## WORK TO COMPLETE:
Reproduce the records below exactly, but only between the lines holding "Screen dimensions: 532x299" and "Open the Fit", inclusive.

## Pixel coordinate grounding data:
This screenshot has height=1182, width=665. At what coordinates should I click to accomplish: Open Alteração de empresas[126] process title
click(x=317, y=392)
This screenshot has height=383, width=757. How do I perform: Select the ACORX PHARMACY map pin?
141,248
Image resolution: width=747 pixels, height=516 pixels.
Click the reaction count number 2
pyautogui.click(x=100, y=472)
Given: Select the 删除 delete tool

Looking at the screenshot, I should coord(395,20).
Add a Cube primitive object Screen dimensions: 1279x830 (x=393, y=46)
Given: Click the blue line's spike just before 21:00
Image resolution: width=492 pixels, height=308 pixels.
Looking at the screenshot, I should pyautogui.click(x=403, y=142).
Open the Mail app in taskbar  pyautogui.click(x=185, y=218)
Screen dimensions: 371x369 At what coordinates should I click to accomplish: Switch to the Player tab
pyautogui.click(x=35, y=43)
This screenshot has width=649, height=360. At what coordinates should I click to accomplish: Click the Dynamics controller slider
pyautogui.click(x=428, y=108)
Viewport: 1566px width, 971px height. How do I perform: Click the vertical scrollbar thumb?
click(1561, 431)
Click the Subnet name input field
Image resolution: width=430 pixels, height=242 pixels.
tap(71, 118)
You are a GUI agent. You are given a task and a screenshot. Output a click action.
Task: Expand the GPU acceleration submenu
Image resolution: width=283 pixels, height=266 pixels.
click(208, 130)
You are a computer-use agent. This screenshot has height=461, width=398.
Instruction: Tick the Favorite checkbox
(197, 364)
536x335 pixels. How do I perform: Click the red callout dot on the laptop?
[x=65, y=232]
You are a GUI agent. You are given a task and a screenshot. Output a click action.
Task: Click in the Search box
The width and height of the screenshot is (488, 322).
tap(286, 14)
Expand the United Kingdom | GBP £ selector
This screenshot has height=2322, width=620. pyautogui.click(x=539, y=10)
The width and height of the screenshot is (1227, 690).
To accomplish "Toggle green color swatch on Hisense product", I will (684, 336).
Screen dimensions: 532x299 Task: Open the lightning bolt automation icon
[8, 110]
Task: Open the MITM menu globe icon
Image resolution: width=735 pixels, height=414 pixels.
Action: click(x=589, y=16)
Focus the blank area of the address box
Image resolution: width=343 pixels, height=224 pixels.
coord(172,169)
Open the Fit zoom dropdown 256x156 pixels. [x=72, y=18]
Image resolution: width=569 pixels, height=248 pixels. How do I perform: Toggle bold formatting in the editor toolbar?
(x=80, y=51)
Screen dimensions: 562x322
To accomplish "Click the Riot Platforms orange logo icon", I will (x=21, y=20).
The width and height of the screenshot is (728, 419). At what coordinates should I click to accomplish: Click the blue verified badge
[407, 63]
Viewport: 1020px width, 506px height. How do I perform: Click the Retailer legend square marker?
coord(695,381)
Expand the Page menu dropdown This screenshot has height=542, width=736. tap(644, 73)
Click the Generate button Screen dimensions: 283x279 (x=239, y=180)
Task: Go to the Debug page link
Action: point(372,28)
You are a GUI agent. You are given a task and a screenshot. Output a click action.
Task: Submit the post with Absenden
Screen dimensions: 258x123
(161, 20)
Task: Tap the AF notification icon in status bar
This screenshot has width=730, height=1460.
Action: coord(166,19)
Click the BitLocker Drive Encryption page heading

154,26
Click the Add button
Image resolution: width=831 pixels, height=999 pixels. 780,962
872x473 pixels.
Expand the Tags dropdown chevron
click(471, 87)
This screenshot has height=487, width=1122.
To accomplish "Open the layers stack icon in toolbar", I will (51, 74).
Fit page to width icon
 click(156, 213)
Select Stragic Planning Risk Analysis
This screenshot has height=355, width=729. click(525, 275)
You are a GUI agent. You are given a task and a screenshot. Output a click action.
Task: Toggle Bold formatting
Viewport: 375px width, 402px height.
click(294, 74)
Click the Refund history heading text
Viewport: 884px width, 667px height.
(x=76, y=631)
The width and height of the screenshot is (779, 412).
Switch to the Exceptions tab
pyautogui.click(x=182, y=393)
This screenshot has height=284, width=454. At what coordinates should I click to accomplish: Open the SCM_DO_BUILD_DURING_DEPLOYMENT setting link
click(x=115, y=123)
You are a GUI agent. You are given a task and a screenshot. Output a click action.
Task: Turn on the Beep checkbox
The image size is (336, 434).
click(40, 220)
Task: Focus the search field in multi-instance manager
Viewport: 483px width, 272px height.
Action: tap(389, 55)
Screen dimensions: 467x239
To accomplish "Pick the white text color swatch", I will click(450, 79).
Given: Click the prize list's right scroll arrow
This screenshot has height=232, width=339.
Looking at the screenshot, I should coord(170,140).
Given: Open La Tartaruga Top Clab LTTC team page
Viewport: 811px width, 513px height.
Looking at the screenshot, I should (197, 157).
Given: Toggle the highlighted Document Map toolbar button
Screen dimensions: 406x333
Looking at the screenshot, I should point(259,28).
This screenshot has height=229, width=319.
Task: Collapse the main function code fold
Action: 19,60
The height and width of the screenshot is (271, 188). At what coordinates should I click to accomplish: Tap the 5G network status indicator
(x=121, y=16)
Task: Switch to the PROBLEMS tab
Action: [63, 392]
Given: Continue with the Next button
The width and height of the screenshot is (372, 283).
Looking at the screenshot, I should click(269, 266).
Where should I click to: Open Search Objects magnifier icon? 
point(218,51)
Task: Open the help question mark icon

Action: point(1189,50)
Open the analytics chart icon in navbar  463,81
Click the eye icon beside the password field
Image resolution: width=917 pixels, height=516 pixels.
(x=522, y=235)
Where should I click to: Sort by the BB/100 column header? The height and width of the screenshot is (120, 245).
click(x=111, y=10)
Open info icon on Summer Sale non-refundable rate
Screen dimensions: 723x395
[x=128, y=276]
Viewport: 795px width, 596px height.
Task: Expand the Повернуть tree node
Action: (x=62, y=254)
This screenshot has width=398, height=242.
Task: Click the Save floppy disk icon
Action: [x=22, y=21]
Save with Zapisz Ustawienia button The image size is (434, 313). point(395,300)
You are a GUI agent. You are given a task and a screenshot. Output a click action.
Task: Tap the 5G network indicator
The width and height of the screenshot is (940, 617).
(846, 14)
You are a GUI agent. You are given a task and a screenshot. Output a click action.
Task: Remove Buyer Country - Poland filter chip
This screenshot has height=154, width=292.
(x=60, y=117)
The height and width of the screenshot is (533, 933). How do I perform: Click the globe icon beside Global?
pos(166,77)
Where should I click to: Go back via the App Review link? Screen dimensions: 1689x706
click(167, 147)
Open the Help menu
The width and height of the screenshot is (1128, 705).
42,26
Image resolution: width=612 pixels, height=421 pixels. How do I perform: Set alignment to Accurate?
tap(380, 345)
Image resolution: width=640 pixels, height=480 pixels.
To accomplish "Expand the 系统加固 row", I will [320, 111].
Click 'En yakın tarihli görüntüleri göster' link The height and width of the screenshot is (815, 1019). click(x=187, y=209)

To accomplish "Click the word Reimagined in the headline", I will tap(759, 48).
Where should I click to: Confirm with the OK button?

## OUTPUT:
Screen dimensions: 532x299 Task: Open the lightning bolt automation icon
[8, 110]
Task: Open the MITM menu globe icon
Image resolution: width=735 pixels, height=414 pixels.
Action: click(x=589, y=16)
Focus the blank area of the address box
Image resolution: width=343 pixels, height=224 pixels.
coord(172,169)
Open the Fit zoom dropdown 256x156 pixels. [x=72, y=18]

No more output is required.